Wenn der Unterricht ausfällt, sorgt das bei Schülern oftmals für Freude. Erziehungsberechtigte und Lehrer sehen jedoch nicht nur die unverhoffte Freizeit, sondern auch die Schwierigkeiten, die entfallene Schulstunden mit sich bringen: Besonders in Fächern, die für viele Schüler ohnehin schwierig sind, sorgt der Ausfall dafür, dass für den zu bewältigenden Stoff noch weniger Zeit im eng getakteten Lehrplan bleibt. Auch für Vertretungslehrer bedeutet es einen zusätzlichen Zeitaufwand, der ihnen bei den eigenen Schülern wieder fehlt.
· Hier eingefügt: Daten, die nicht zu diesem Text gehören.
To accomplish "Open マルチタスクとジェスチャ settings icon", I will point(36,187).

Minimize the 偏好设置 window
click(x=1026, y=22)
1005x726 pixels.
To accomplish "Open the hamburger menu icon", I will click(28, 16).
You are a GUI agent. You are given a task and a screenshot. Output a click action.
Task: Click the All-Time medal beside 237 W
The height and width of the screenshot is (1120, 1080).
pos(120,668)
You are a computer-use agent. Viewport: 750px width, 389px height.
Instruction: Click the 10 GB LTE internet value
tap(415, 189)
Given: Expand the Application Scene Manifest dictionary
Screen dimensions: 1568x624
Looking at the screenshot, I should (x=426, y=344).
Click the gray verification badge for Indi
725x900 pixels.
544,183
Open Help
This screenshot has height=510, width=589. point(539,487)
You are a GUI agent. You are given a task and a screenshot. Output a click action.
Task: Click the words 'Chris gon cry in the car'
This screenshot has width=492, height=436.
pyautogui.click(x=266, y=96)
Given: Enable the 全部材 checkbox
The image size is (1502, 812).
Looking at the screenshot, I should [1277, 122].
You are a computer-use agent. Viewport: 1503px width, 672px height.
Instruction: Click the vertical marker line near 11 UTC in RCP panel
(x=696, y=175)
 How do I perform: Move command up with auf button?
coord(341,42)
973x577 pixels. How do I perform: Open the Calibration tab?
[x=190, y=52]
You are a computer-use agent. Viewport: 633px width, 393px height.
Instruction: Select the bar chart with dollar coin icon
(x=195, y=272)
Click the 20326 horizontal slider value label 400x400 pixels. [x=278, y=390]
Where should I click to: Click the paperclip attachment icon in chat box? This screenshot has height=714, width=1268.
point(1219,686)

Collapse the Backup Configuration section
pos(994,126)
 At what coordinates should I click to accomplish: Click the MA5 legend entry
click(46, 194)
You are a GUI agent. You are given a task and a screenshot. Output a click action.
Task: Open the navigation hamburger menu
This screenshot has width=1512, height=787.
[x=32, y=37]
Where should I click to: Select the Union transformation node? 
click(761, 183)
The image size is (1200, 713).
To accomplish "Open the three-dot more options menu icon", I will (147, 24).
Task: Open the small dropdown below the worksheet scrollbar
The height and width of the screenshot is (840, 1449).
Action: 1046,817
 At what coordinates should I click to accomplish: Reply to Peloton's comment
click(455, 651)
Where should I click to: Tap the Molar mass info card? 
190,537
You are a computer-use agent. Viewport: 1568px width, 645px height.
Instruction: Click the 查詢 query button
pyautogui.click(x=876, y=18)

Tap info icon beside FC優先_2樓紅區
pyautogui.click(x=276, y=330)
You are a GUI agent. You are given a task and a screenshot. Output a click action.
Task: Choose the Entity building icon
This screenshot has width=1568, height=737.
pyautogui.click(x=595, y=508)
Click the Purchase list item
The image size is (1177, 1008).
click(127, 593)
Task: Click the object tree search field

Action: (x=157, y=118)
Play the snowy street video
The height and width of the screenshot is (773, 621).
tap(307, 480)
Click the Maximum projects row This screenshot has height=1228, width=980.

Große Unterschiede zwischen Schulformen
Erst Ende Januar, wenige Tage vor dem Zeugnistag zum Halbjahreswechsel, hat Niedersachsens Kultusministerin Julia Willie Hamburg die aktuellen Zahlen zur landesweiten Unterrichtsversorgung vorgestellt. Ihr zufolge könne Niedersachsen sowohl einen Höchststand bei der Zahl der Lehrkräfte als auch bei den verfügbaren Unterrichtsstunden verzeichnen. Landesweit beträgt die durchschnittliche Unterrichtsversorgung demnach im Schuljahr 2025/2026 97,2 Prozent, was einem leichten Anstieg von rund 3 Prozent im Vergleich zum Vorjahr entspricht. Unterschiede gab es jedoch bei den einzelnen Schulformen: So lag die Unterrichtsversorgung an Gymnasien bei 101,2 Prozent, an den Hauptschulen jedoch lediglich bei 90,6 Prozent.
So ist die Lage in der Region
Im Zuständigkeitsbereich des Regionalen Landesamtes für Schule und Bildung Braunschweig liegt die Versorgungsquote insgesamt bei 96,6 Prozent. Doch auch hier gibt es Unterschiede bei den verschiedenen Schularten: Während sie an den Gymnasien bei 101,2 Prozent liegt – und damit exakt auf Landesniveau –, sind es an den Hauptschulen nur 88,8 Prozent. An den Grundschulen werden 97 Prozent, an den Realschulen 93,5 Prozent, an den Förderschulen 90 Prozent, an den Oberschulen 92,1 Prozent und an IGS/KGS 98,3 Prozent erreicht.
Dieser Landkreis schneidet am schlechtesten ab
Im Landkreis Wolfenbüttel liegt die Gesamtversorgung bei 95,5 Prozent, im Kreis Peine bei 98,5 Prozent, im Kreis Helmstedt bei 95,1 Prozent und im Landkreis Goslar bei 96,7 Prozent. Auch in den Städten Wolfsburg (95,9 Prozent), Braunschweig (98,2 Prozent) und Salzgitter (95,9 Prozent) zeigt sich ein ähnliches Bild. Schlusslicht in der Region ist mit lediglich 91,8 Prozent der Landkreis Gifhorn.